Existential phenomenology is a philosophical discipline that explores the interdependence between human existence and experience. It was developed by Martin Heidegger, who blended Friedrick Nietzsche’s existentialism with Edmund Husserl’s phenomenology. Existentialism focuses on human existence, or the concept of ‘being in the world,’ whereas phenomenology analyzes the structures of consciousness and human experiences (Thorpe & Holt, 2007). Therefore, existential phenomenology shows the impact of human existence and experience on values, relationships, behaviors, essence, thoughts, and ideals.

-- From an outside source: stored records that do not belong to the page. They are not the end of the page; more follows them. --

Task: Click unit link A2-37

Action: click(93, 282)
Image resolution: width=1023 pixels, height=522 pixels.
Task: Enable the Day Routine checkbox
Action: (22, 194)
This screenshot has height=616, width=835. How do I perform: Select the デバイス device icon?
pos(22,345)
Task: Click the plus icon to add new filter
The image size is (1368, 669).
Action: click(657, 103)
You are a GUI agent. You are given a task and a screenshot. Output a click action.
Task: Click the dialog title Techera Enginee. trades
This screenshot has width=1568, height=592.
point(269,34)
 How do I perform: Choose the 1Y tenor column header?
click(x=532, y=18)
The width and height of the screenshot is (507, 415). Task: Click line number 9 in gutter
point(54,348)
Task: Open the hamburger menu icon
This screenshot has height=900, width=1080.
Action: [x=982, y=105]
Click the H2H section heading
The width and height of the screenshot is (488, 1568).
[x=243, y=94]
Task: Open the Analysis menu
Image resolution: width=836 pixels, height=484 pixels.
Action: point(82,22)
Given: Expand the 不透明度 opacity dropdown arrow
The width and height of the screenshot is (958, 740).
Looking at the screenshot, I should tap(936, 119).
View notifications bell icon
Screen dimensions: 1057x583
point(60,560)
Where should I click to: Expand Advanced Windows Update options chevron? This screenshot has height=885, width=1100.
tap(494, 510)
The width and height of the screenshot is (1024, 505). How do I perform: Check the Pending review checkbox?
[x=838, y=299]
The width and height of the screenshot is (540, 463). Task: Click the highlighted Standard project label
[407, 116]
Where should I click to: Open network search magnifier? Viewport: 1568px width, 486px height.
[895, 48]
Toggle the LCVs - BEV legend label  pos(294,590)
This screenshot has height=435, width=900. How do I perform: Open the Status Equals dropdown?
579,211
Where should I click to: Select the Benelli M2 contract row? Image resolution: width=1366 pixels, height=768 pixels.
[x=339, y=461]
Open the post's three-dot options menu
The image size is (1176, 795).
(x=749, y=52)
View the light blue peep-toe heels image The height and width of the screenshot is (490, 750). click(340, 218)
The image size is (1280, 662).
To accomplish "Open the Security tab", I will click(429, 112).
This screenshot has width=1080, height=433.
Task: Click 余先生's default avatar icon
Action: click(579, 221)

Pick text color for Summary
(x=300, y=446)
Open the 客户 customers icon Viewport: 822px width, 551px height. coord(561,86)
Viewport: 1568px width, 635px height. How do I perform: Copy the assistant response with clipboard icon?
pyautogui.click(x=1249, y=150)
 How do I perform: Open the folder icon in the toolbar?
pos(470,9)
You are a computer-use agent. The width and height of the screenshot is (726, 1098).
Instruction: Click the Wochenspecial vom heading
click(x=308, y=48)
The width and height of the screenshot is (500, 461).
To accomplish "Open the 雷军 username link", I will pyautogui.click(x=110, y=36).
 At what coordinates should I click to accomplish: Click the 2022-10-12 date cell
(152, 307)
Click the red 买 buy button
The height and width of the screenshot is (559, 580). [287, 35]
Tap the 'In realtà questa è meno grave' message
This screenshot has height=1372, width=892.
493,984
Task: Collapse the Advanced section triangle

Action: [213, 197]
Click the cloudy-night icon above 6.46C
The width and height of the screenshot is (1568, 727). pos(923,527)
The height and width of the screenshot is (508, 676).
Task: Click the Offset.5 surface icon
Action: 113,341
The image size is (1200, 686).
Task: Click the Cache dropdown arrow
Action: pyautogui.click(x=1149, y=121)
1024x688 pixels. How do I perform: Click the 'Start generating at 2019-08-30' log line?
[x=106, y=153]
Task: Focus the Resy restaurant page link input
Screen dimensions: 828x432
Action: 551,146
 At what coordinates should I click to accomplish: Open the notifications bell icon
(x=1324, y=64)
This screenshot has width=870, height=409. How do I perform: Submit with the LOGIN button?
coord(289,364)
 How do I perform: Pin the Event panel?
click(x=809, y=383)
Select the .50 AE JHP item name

Human beings’ existence is greatly influenced by the experience gained from the social or physical world surrounding them. Existence precedes experience because a person has to exist in the world first before they can experience it (Qutoshi, 2018). Continued existence in the world makes human beings gain more experiences, leading to continuous change in behavior, thoughts, feelings, tastes, and preferences. It explains the difference between child and adult thinking because of different levels of exposure to the world. People from different cultural, religious, or political backgrounds also have different behaviors and thoughts due to differences in experiences. Existence is a constant entity that begins after birth and ends after death, whereas experience is dynamic phenomenon that is continuously reshaped by the immediate environment such as the family, friends, workplace, school, church, society, or nationality.
Nevertheless, existential phenomenologists argue that people are response-able beings that can subjectively respond to any experience they encounter throughout their existence. The subjective nature of human experiences enables individuals to pursue realities differently and in a manner that enables them to construct the meaning of their existence. Each person constructs the meaning of their existence and purpose in life based on individual perception influenced by former subjective experiences (Thorpe, & Holt, 2007). This justifies why people might have different world views, thoughts, or experiences even if they belong to the same culture, society, family, or religion. Thus, the meaning of human existence is influenced by the nature of experience gained from being in the world.
Qutoshi, S. B. (2018). Phenomenology: A philosophy and method of inquiry. Journal of
Education and Educational Development, 5(1), 215-222.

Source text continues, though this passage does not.